Testing on this version has been finished.
I'm again looking for some people to beta test the attached newest version before I put it out for everyone.
This version contains:
- New feature - Allow user to set custom CSS in personal.ini for HTML and EPUB output.
- New feature - Allow user to set custom regular expressions in personal.ini to modify metadata.
- New feature - Use Accept-Encoding=gzip to speed download. (Not sites will use it--it's common for sites to block gzip based on User-Agent.)
- Add progress bars while collecting URLs from stories for list and for updates.
Here's an example of what the default output_css parameter for epub looks like:
Here's an example of what some replace_metadata lines might look like.
## Use regular expressions to find and replace (or remove) metadata.
## For example, you could change Sci-Fi=>SF, remove *-Centered tags,
## etc. See http://docs.python.org/library/re.html (look for re.sub)
## for regexp details.
## Make sure to keep at least one space at the start of each line and
## to escape % to %%, if used.
Magical Girl Lyrical Nanoha=>Nanoha
Puella Magi Madoka Magica.*=>Madoka
- "(.*)-Centered=>" removes all Name-Centered tags entirely (TTH).

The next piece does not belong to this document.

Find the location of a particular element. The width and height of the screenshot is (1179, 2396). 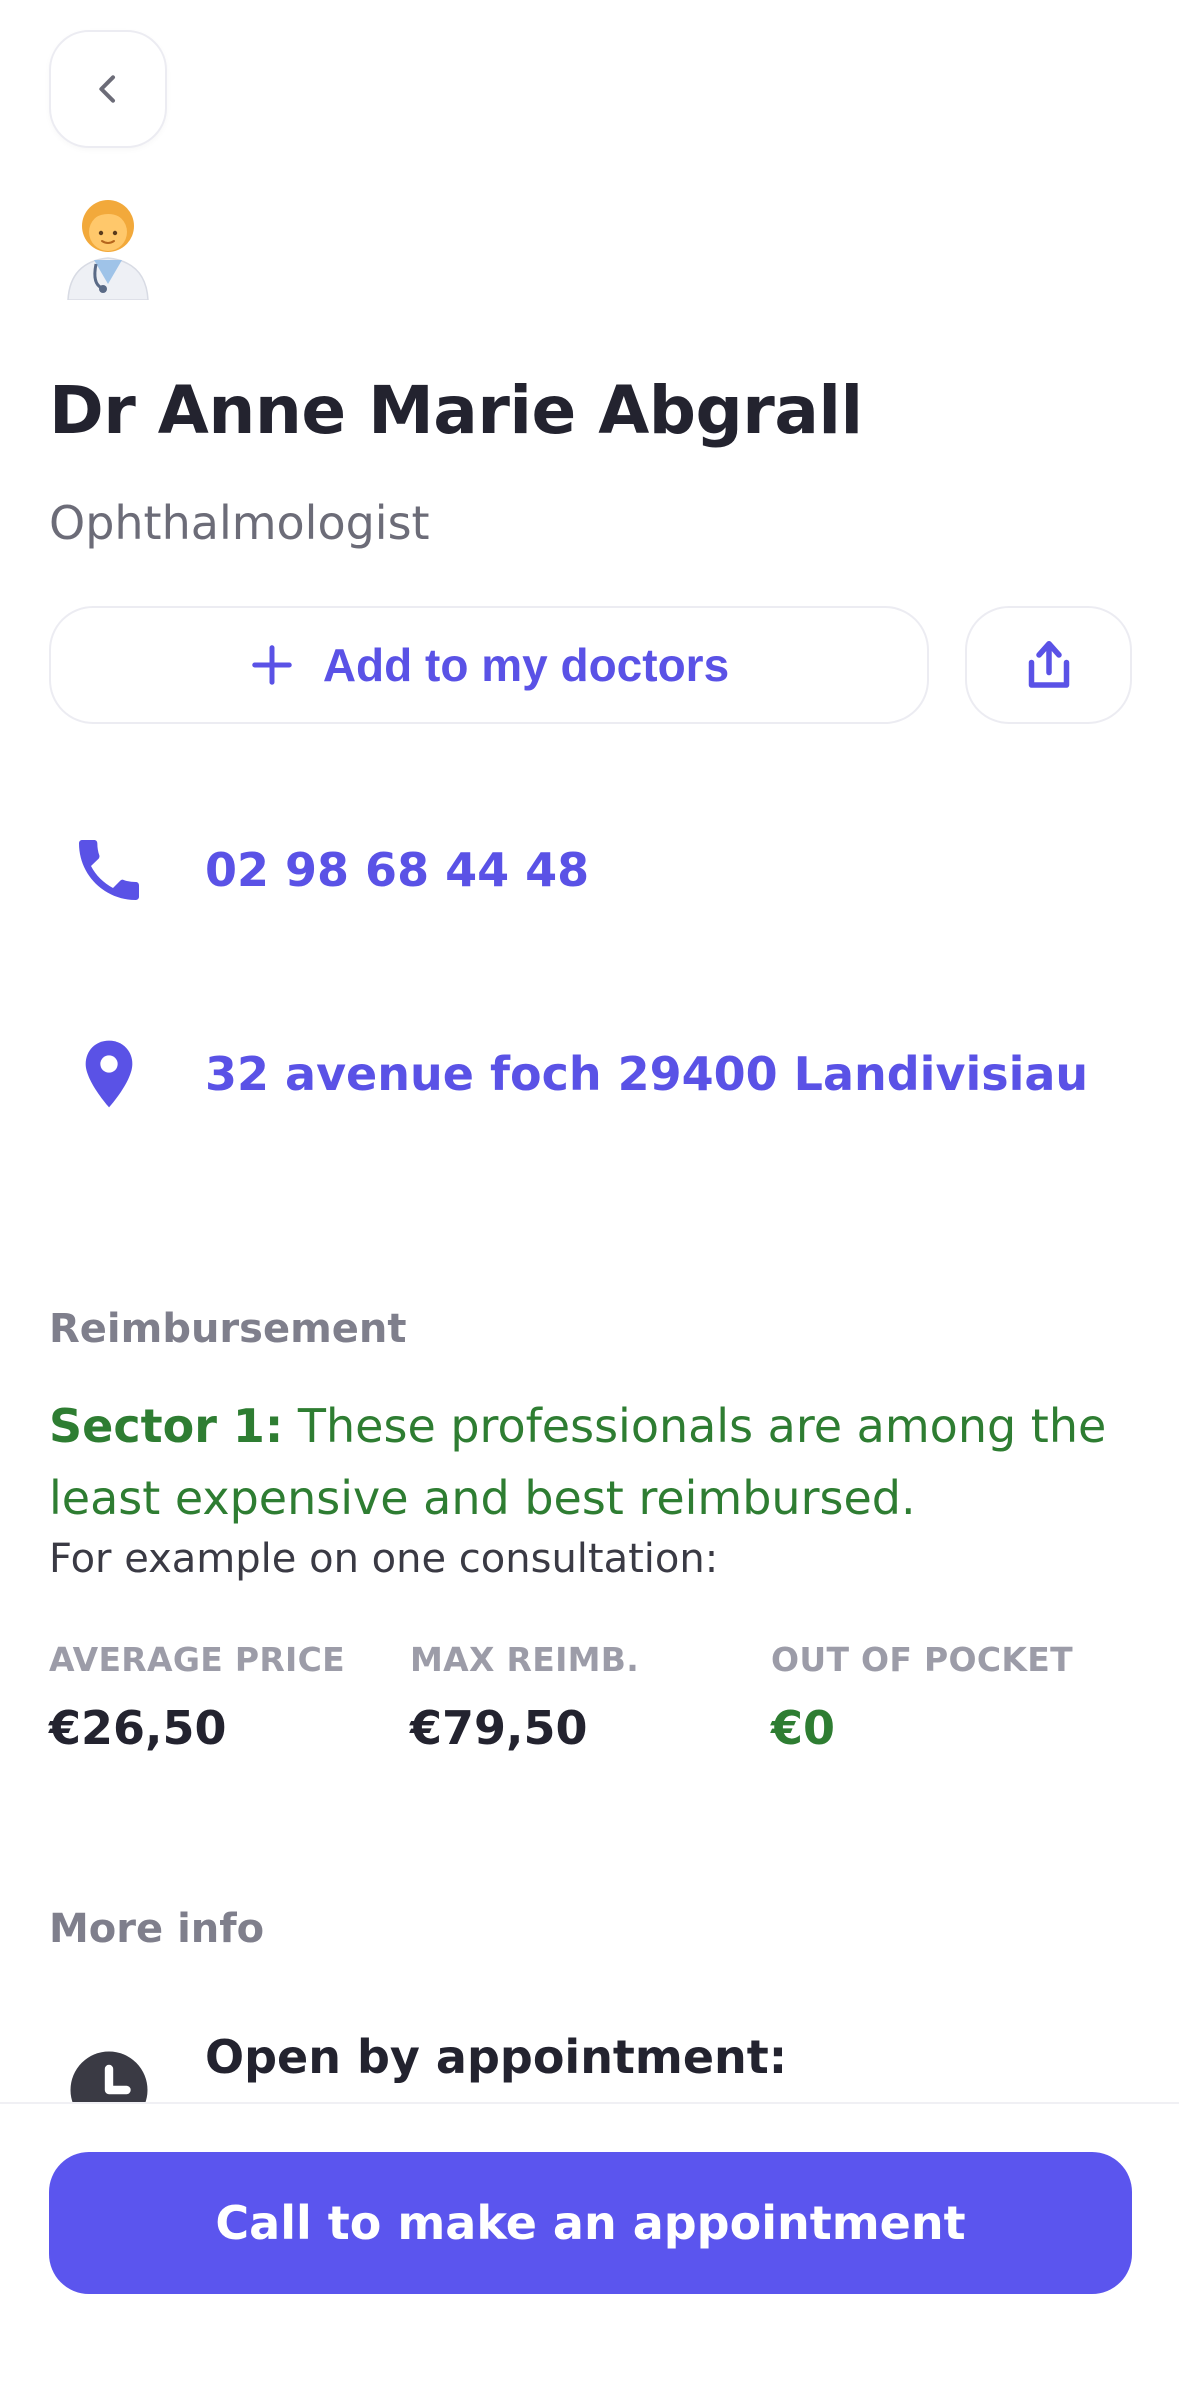

average-price-value: €26,50 is located at coordinates (138, 1728).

- "Puella Magi Madoka Magica.* =>Madoka" changes ffnet's "Puella Magi Madoka Magica/魔法少女まどか★マギカ" to just Madoka.
- "(Friend)(ship)=> \2\1" changes Friendship to shipFriend. Not useful, but demonstrates regular expression group substitution.
- "(.*)Great(.*)=>\1Moderate\2" shows changing one word in the middle of a tag, such as a series name.

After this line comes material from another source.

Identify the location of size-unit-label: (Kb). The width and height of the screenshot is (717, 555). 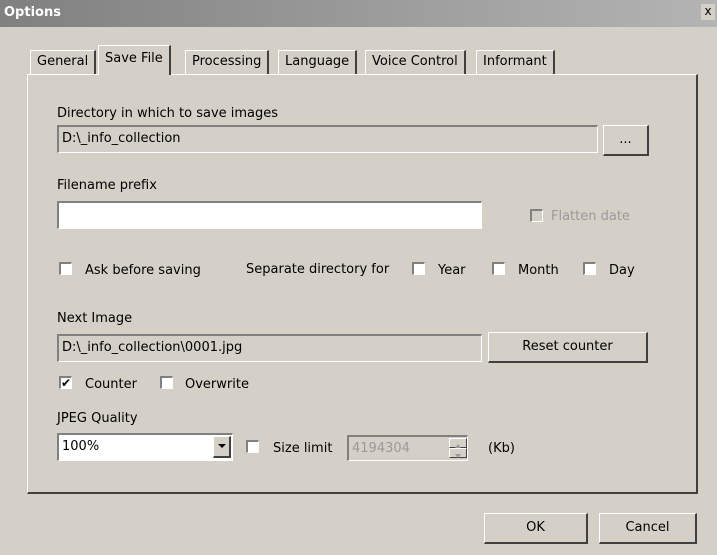
(502, 448).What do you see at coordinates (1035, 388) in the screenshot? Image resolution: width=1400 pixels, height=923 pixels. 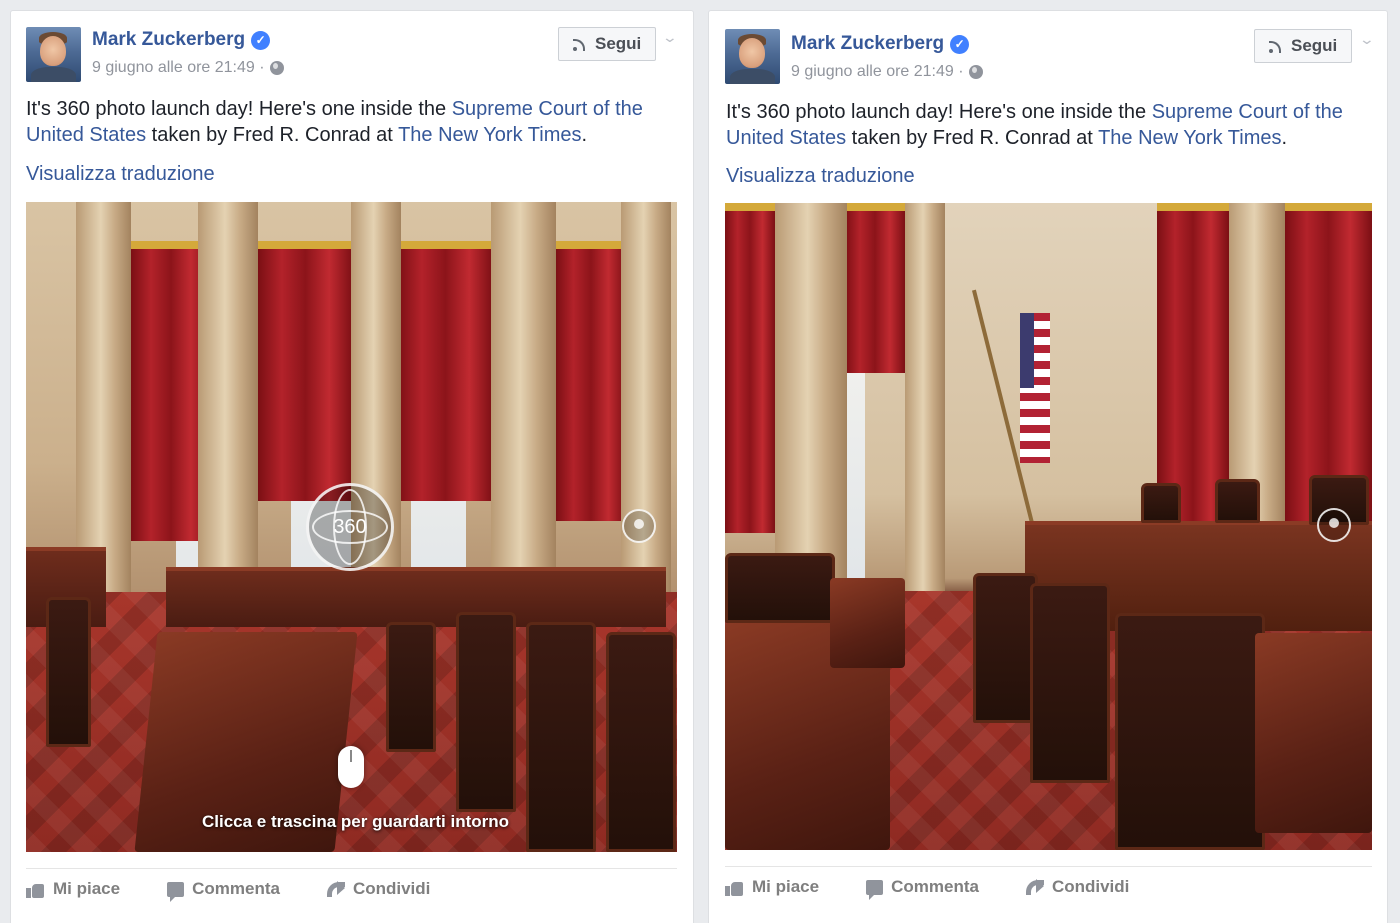 I see `photo-flag` at bounding box center [1035, 388].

- "(?s)(.*)suck(.*)=>\1kcus\2" (?s) tells the regexp engine to allow . to make newlines, too. Needed to affect many descriptions/summaries.

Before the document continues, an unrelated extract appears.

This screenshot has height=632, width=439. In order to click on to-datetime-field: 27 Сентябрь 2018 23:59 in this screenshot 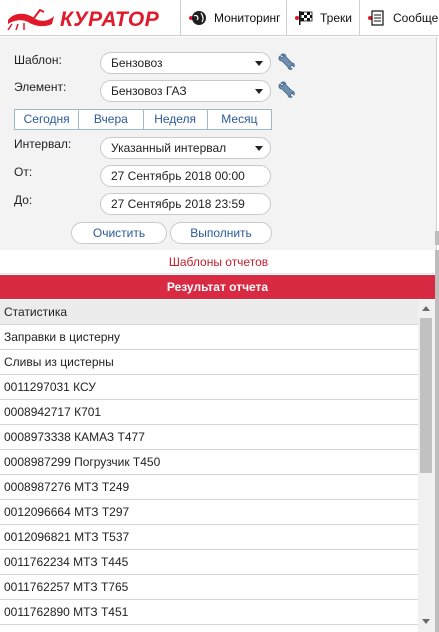, I will do `click(186, 204)`.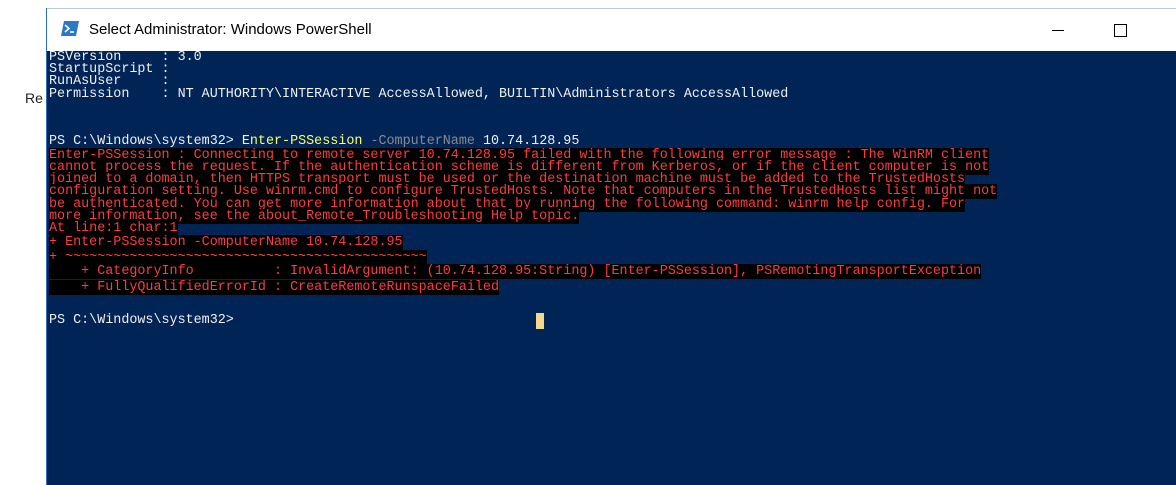 The image size is (1176, 485). I want to click on text-cursor, so click(540, 320).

The replacement pattern must match the entire string for a piece of metadata to be changed. "Friend" will not match category "Friendship", but "F.*" will. Replacements are applied to all metadata, so be careful to be specific.
You can have different lists of replacements for different sites. One use could be to normalize the rating tags different sites use to all be the same.